Day 073 - 13 Jan 95 - Page 05
1 addendum, No. 2.
2
3 MR. JUSTICE BELL: Perhaps could you take that out? Show it to
4 Mr. Rampton first and then I will have a look at it.
5
6 MR. RAMPTON: My Lord, I am quite happy with that.
7
8 MR. JUSTICE BELL: Should I read it or not?
9
10 MR. RAMPTON: By all means, yes.
11
12 MR. JUSTICE BELL: Thank you. At some stage, perhaps, I could
13 be provided with a copy, but I do not need it this
14 instance. It may be Mr. Rampton will be able to do without
15 a copy at the moment, but what I would like you to do in
16 due course is to take, perhaps, three copies of that for
17 McDonald's and one for me.
18
19 MR. MORRIS: The bibliography that you have, I believe, is
20 effectively two and a half pages; is that the handwritten
21 bibliography?
22
23 MR. JUSTICE BELL: Yes.
24
25 MR. MORRIS: I have numbered those actually.
26
27 MR. JUSTICE BELL: That was handed to me clipped together with
28 the Swedish publication.
29
30 MR. MORRIS (To the witness): Mr. Hopkins, you have travelled,
31 you say, and studied fairly extensively?
32 A. Yes, indeed.
33
34 Q. Could you give us some resumé of that?

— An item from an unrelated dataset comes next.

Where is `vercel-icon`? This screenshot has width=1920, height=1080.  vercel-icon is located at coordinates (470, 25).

35 A. I spent a lot of time looking at English and Scottish
36 woodlands. I have spent a considerable time in the United
37 States of America, on the West Coast of the United States
38 of America. I have been to woods and forests in
39 Scandinavia and in North East America, New England, Maine,
40 and places like that.
41
42 Q. What was the purpose of those visits?

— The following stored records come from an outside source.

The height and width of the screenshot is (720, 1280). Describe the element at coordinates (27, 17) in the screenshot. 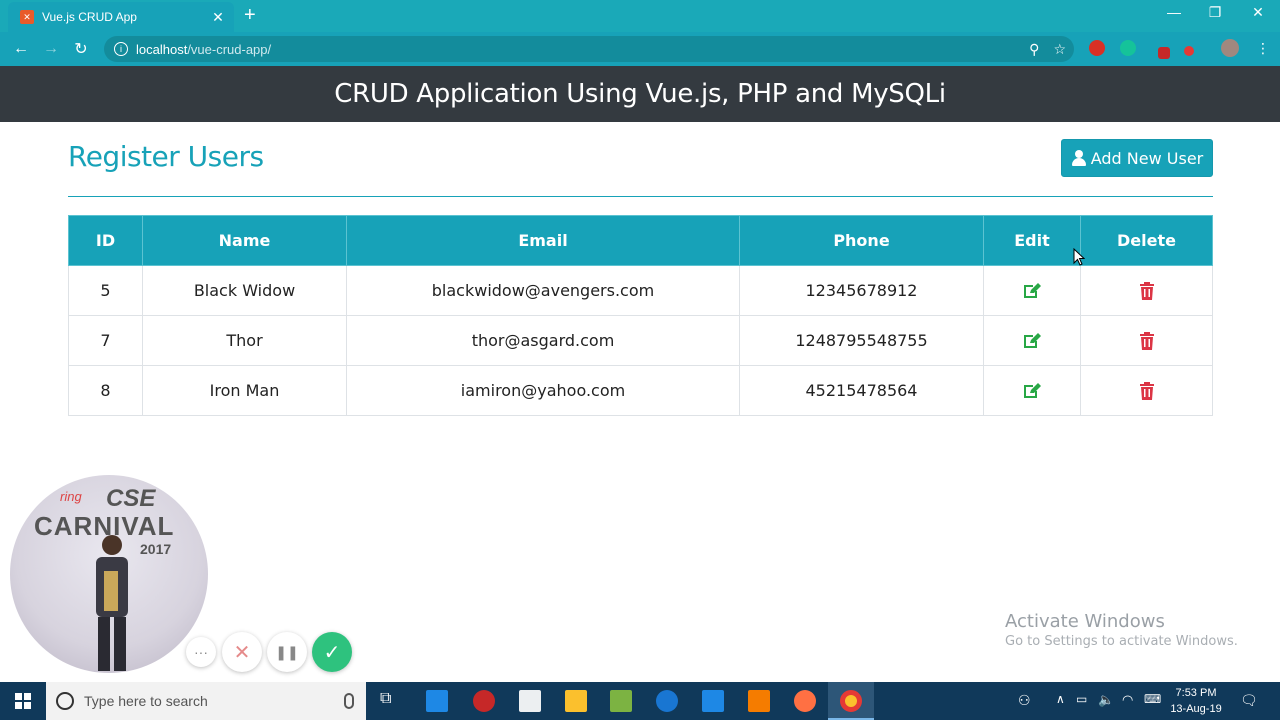

I see `xampp-favicon-icon: ✕` at that location.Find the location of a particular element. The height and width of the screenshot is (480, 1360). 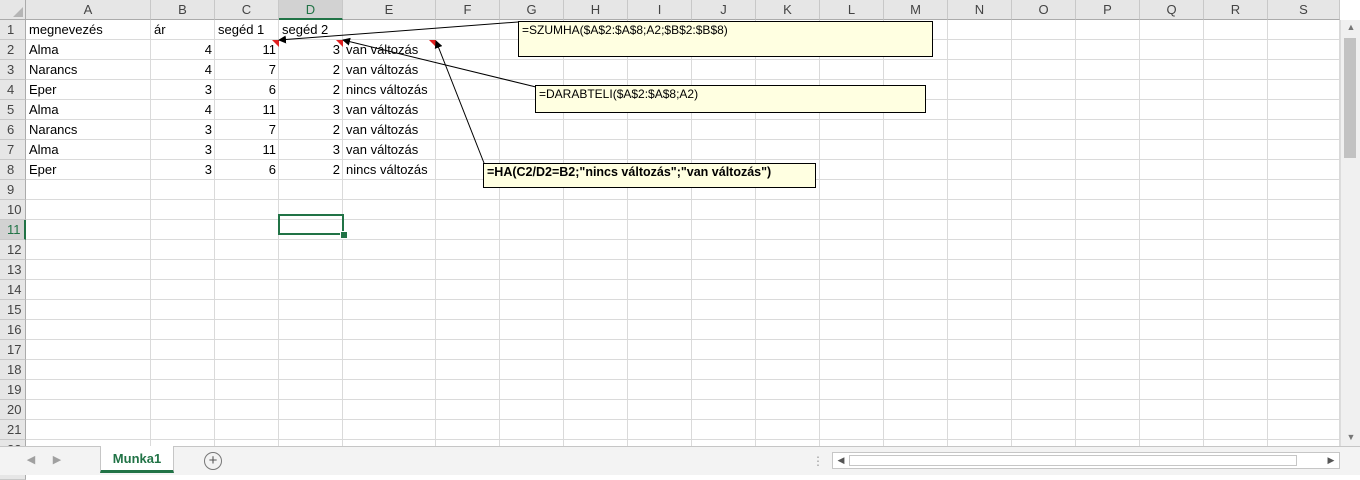

cell-C2: 11 is located at coordinates (247, 50).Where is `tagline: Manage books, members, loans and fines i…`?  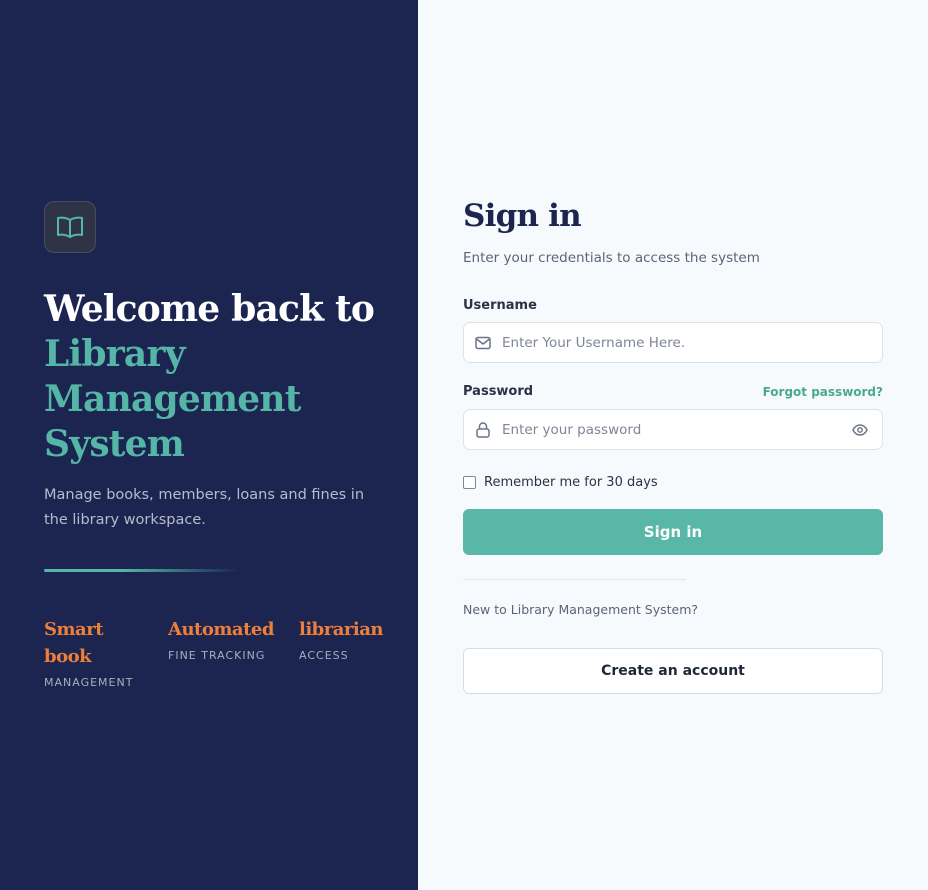 tagline: Manage books, members, loans and fines i… is located at coordinates (204, 508).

43 A. The purpose of the visit was to either attend
44 conferences and look at the forest there or just to look at
45 the forests and find out about them, to study them, to see
46 what is happening.
47
48 Q. What kind of conferences?
49 A. Conferences on protection of northern temperate forests
50 and northern boreal forests.
51
52 Q. Your background as an architect and lecturer, can you say
53 something about that, and how it is relevant to your
54 concerns?
55 A. I think my background as an architect, also as a
56 furniture designer and as a lecturer, is that, in fact,
57 I am part of the timber trade. I specify these materials
58 regularly; we are talking about material coming out of
59 boreal and temperate forests. So, in a way, I understand
60 some of the commercial side of the problem of the forests.